Identify an industry where insurance or liability frameworks significantly improved safety outcomes. What mechanisms drove this improvement, and what would need to be true for similar mechanisms to work for frontier AI systems?
Nuclear power is an industry similar to frontier AI development, in being characterised by catastrophic tail risks, concentrated actors, and dual-use potential, in which insurance and liability frameworks were used to improve safety outcomes.
One problem that initially paralysed the nuclear industry is that potential damages from a reactor accident vastly exceed any single operator’s balance sheet, creating a perverse incentive structure: once liability exposure exceeds solvency, marginal investment in safety yields no marginal reduction in expected cost to the firm. The US Price-Anderson Act solved this problem via three mechanisms.
The first was mandatory insurance pooling. Operators had to purchase the maximum available private insurance, leading to the formation of American Nuclear Insurers (ANI), a syndicate that pooled risk across carriers. This ensured that there were a number of financially sophisticated actors incentivised to monitor and reduce risk.

#####

## Work order 1
In the passage on nuclear insurance, what syndicate was formed to pool risk across carriers?
## Work order 2
Reproduce the passage on nuclear insurance from "One problem that" up to and including "via three mechanisms.", switching "reactor accident" to "plant failure".
Answer using only the passage on nuclear insurance.

#####

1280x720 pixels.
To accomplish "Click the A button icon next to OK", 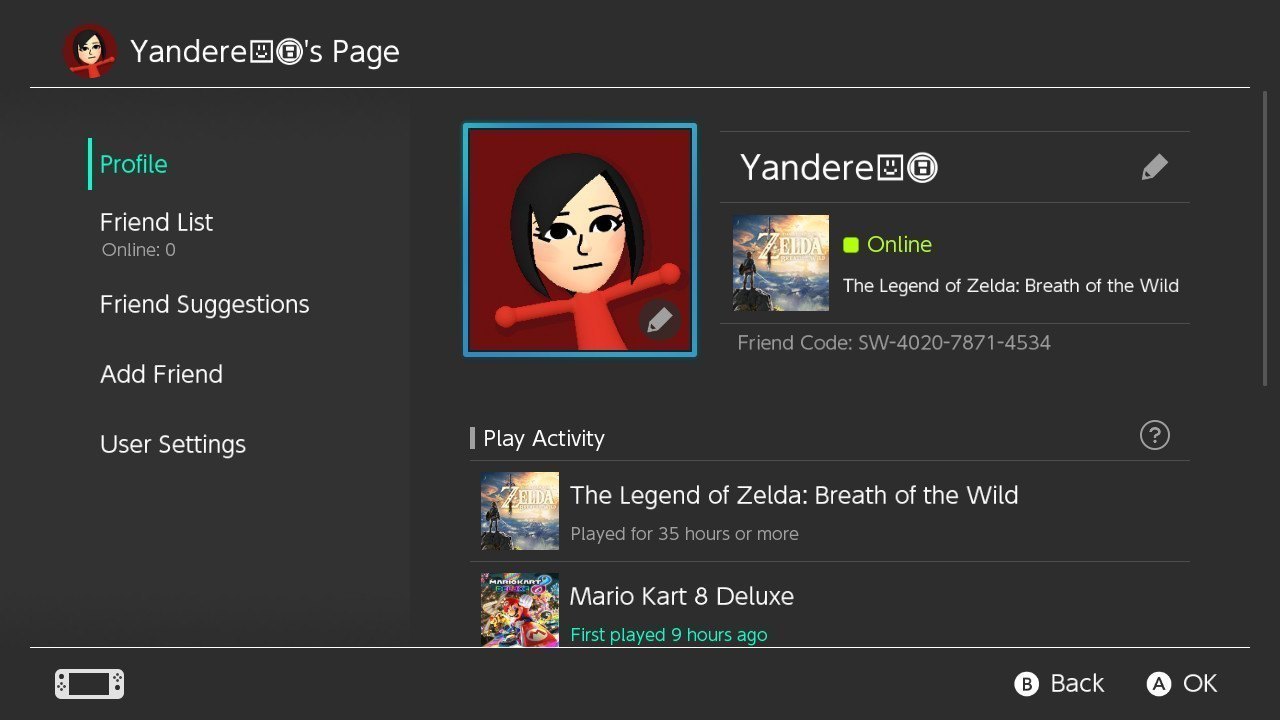I will point(1158,684).
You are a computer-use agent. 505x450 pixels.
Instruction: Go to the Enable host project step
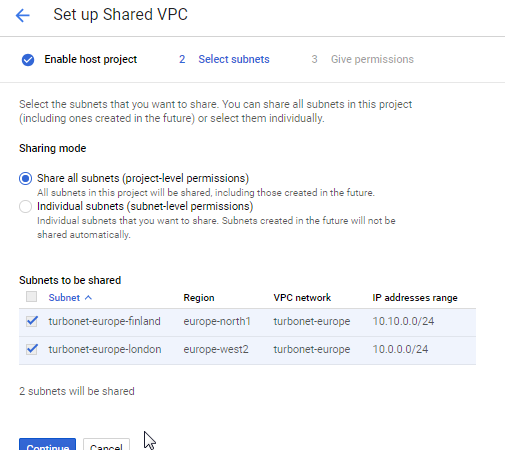(x=91, y=59)
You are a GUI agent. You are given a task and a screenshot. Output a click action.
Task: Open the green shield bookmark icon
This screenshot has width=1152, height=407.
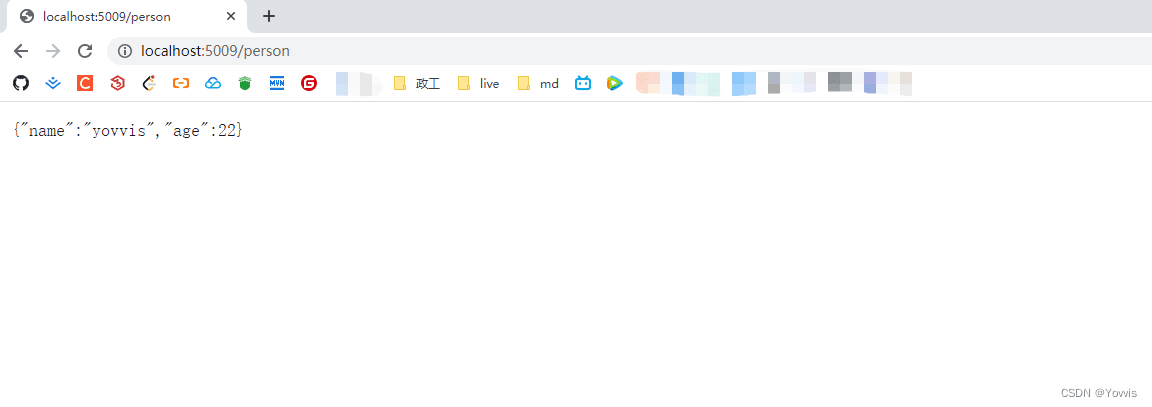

#####

## Exercise solution 1
American Nuclear Insurers (ANI).

## Exercise solution 2
One problem that initially paralysed the nuclear industry is that potential damages from a plant failure vastly exceed any single operator’s balance sheet, creating a perverse incentive structure: once liability exposure exceeds solvency, marginal investment in safety yields no marginal reduction in expected cost to the firm. The US Price-Anderson Act solved this problem via three mechanisms.